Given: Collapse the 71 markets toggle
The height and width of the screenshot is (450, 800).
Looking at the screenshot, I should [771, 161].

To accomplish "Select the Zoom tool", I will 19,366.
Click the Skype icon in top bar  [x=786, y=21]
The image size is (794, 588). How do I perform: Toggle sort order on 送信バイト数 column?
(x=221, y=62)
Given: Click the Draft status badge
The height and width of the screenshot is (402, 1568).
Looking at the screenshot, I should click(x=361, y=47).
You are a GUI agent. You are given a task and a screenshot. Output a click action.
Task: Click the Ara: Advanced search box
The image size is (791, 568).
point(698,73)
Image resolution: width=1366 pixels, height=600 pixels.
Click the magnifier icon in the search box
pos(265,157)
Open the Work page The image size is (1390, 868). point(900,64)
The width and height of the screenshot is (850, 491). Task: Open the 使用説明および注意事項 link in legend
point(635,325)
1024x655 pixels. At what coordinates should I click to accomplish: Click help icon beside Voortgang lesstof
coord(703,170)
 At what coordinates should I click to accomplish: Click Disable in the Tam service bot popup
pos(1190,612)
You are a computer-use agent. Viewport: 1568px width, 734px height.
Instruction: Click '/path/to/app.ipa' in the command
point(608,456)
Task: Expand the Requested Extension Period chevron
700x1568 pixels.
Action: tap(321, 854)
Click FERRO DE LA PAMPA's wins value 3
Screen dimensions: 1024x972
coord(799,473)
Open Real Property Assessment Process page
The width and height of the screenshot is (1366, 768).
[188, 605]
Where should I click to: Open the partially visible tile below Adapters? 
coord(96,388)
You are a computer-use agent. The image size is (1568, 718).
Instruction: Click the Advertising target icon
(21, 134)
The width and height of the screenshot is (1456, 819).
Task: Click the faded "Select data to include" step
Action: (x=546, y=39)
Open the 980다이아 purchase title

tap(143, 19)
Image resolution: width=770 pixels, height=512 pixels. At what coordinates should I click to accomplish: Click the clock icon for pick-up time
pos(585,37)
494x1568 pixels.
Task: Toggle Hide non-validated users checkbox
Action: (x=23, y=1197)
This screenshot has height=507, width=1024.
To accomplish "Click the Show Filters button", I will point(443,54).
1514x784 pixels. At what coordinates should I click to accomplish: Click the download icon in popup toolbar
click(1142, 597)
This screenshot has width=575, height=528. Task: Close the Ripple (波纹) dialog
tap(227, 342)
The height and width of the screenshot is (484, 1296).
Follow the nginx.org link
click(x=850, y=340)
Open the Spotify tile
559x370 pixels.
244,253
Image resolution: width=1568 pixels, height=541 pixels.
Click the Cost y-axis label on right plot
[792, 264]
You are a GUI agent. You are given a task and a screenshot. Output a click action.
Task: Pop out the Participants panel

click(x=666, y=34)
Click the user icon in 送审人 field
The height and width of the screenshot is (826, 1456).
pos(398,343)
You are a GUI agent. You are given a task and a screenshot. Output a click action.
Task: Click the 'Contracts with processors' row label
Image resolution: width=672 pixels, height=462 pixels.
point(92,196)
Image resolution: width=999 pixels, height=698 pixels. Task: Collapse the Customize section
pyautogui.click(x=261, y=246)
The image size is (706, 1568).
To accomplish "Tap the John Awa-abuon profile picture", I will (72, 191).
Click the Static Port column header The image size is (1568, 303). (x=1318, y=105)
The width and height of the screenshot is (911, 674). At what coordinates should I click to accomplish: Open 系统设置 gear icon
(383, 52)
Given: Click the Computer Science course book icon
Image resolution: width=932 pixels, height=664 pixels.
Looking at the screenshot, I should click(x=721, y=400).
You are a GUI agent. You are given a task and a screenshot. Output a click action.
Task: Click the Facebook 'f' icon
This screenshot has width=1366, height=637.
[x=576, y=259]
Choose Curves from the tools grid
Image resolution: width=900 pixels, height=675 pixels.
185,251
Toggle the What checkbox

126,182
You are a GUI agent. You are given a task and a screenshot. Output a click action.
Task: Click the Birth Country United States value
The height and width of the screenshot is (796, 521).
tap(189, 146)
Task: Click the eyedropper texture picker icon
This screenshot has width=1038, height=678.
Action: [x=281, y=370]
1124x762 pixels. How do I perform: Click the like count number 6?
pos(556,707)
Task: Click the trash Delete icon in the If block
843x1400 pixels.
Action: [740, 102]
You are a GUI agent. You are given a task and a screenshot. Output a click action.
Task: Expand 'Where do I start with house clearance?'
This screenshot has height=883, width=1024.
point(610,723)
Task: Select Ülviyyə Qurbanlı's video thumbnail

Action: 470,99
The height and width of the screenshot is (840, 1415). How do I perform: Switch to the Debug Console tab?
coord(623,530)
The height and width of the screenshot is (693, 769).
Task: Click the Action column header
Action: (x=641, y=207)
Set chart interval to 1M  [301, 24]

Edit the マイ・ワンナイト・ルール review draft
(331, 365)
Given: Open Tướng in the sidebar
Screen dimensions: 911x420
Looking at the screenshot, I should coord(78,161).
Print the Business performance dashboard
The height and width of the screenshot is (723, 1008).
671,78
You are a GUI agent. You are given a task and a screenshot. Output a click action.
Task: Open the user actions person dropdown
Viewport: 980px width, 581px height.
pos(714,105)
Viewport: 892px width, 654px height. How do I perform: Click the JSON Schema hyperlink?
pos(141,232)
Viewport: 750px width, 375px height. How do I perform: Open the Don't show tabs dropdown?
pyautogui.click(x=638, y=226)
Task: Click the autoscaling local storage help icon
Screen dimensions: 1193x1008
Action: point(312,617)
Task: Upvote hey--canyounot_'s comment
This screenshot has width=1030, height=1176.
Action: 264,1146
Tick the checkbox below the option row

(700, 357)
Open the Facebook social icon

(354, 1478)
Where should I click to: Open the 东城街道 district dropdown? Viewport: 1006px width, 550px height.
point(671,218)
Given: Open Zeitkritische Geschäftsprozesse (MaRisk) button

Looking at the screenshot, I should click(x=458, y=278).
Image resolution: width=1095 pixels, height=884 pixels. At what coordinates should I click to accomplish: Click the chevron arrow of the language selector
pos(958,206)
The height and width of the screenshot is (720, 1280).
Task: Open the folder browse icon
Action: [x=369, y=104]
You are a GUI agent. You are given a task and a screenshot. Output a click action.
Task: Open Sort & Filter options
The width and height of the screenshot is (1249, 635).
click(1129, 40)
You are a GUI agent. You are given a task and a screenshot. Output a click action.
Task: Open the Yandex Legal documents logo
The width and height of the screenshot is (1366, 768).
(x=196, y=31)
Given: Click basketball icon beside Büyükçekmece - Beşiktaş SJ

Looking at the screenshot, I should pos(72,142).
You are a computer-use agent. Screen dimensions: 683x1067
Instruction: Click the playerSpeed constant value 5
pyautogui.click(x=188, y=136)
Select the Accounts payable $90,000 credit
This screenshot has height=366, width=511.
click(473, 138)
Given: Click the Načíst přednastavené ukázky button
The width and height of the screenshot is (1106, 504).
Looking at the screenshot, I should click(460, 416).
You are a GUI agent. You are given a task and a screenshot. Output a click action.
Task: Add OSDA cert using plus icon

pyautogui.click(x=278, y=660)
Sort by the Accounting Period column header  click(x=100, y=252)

Exercise
Could you return exactly the lines above from the line with "Screen dimensions: 911x420" to the line with "Task: Upvote hey--canyounot_'s comment", both included, and nothing else?

Response
Screen dimensions: 911x420
Looking at the screenshot, I should coord(78,161).
Print the Business performance dashboard
The height and width of the screenshot is (723, 1008).
671,78
You are a GUI agent. You are given a task and a screenshot. Output a click action.
Task: Open the user actions person dropdown
Viewport: 980px width, 581px height.
pos(714,105)
Viewport: 892px width, 654px height. How do I perform: Click the JSON Schema hyperlink?
pos(141,232)
Viewport: 750px width, 375px height. How do I perform: Open the Don't show tabs dropdown?
pyautogui.click(x=638, y=226)
Task: Click the autoscaling local storage help icon
Screen dimensions: 1193x1008
Action: point(312,617)
Task: Upvote hey--canyounot_'s comment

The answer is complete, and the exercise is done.